━━━━━ INFORMATION SHOWN

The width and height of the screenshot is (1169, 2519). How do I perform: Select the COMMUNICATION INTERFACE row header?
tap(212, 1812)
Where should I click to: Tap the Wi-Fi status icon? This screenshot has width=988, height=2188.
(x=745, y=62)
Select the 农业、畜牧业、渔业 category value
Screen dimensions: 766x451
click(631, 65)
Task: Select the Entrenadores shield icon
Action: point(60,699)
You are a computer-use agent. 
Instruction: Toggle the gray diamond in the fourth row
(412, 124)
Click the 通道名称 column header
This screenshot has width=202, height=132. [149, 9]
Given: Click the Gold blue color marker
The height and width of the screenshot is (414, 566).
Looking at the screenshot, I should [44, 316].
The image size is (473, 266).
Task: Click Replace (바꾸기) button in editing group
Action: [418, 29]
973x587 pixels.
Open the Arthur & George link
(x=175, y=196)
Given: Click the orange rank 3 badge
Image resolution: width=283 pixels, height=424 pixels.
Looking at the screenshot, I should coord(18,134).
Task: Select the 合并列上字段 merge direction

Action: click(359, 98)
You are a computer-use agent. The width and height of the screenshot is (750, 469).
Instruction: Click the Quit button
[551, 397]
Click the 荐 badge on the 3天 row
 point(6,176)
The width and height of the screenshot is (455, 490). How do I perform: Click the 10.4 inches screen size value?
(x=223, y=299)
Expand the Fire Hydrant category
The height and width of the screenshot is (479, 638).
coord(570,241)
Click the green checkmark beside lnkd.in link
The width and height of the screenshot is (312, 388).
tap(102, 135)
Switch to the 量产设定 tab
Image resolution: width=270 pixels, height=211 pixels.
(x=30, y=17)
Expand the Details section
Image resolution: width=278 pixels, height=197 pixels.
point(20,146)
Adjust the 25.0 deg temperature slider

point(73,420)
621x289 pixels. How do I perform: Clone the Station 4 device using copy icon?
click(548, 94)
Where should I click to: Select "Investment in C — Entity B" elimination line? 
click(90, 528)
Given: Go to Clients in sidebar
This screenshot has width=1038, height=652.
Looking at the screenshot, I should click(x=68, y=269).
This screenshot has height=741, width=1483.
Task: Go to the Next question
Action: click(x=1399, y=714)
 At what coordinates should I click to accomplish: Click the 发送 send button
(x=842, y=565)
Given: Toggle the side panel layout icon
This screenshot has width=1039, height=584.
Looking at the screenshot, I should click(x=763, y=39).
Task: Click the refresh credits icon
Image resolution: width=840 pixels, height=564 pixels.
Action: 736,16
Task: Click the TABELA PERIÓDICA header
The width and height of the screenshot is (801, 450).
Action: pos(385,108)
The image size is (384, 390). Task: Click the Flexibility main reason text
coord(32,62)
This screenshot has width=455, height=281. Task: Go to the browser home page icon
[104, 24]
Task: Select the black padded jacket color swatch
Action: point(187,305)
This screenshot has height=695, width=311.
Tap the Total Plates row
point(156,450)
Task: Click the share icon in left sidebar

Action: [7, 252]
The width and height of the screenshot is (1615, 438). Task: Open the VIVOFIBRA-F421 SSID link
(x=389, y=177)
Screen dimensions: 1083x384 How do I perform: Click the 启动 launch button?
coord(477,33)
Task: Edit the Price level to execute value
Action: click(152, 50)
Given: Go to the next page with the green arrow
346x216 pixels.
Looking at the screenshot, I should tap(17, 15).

━━━━━━━━━━

WORK TO BE COMPLETED: Each line above needs to be repeated exactly, with nothing omitted.

ANSWER TO THIS PROBLEM:
The width and height of the screenshot is (1169, 2519). How do I perform: Select the COMMUNICATION INTERFACE row header?
tap(212, 1812)
Where should I click to: Tap the Wi-Fi status icon? This screenshot has width=988, height=2188.
(x=745, y=62)
Select the 农业、畜牧业、渔业 category value
Screen dimensions: 766x451
click(631, 65)
Task: Select the Entrenadores shield icon
Action: point(60,699)
You are a computer-use agent. 
Instruction: Toggle the gray diamond in the fourth row
(412, 124)
Click the 通道名称 column header
This screenshot has width=202, height=132. [149, 9]
Given: Click the Gold blue color marker
The height and width of the screenshot is (414, 566).
Looking at the screenshot, I should [44, 316].
The image size is (473, 266).
Task: Click Replace (바꾸기) button in editing group
Action: [418, 29]
973x587 pixels.
Open the Arthur & George link
(x=175, y=196)
Given: Click the orange rank 3 badge
Image resolution: width=283 pixels, height=424 pixels.
Looking at the screenshot, I should coord(18,134).
Task: Select the 合并列上字段 merge direction

Action: click(359, 98)
You are a computer-use agent. The width and height of the screenshot is (750, 469).
Instruction: Click the Quit button
[551, 397]
Click the 荐 badge on the 3天 row
 point(6,176)
The width and height of the screenshot is (455, 490). How do I perform: Click the 10.4 inches screen size value?
(x=223, y=299)
Expand the Fire Hydrant category
The height and width of the screenshot is (479, 638).
coord(570,241)
Click the green checkmark beside lnkd.in link
The width and height of the screenshot is (312, 388).
tap(102, 135)
Switch to the 量产设定 tab
Image resolution: width=270 pixels, height=211 pixels.
(x=30, y=17)
Expand the Details section
Image resolution: width=278 pixels, height=197 pixels.
point(20,146)
Adjust the 25.0 deg temperature slider

point(73,420)
621x289 pixels. How do I perform: Clone the Station 4 device using copy icon?
click(548, 94)
Where should I click to: Select "Investment in C — Entity B" elimination line? 
click(90, 528)
Given: Go to Clients in sidebar
This screenshot has width=1038, height=652.
Looking at the screenshot, I should click(x=68, y=269).
This screenshot has height=741, width=1483.
Task: Go to the Next question
Action: click(x=1399, y=714)
 At what coordinates should I click to accomplish: Click the 发送 send button
(x=842, y=565)
Given: Toggle the side panel layout icon
This screenshot has width=1039, height=584.
Looking at the screenshot, I should click(x=763, y=39).
Task: Click the refresh credits icon
Image resolution: width=840 pixels, height=564 pixels.
Action: 736,16
Task: Click the TABELA PERIÓDICA header
The width and height of the screenshot is (801, 450).
Action: pos(385,108)
The image size is (384, 390). Task: Click the Flexibility main reason text
coord(32,62)
This screenshot has width=455, height=281. Task: Go to the browser home page icon
[104, 24]
Task: Select the black padded jacket color swatch
Action: point(187,305)
This screenshot has height=695, width=311.
Tap the Total Plates row
point(156,450)
Task: Click the share icon in left sidebar

Action: [7, 252]
The width and height of the screenshot is (1615, 438). Task: Open the VIVOFIBRA-F421 SSID link
(x=389, y=177)
Screen dimensions: 1083x384 How do I perform: Click the 启动 launch button?
coord(477,33)
Task: Edit the Price level to execute value
Action: click(152, 50)
Given: Go to the next page with the green arrow
346x216 pixels.
Looking at the screenshot, I should tap(17, 15).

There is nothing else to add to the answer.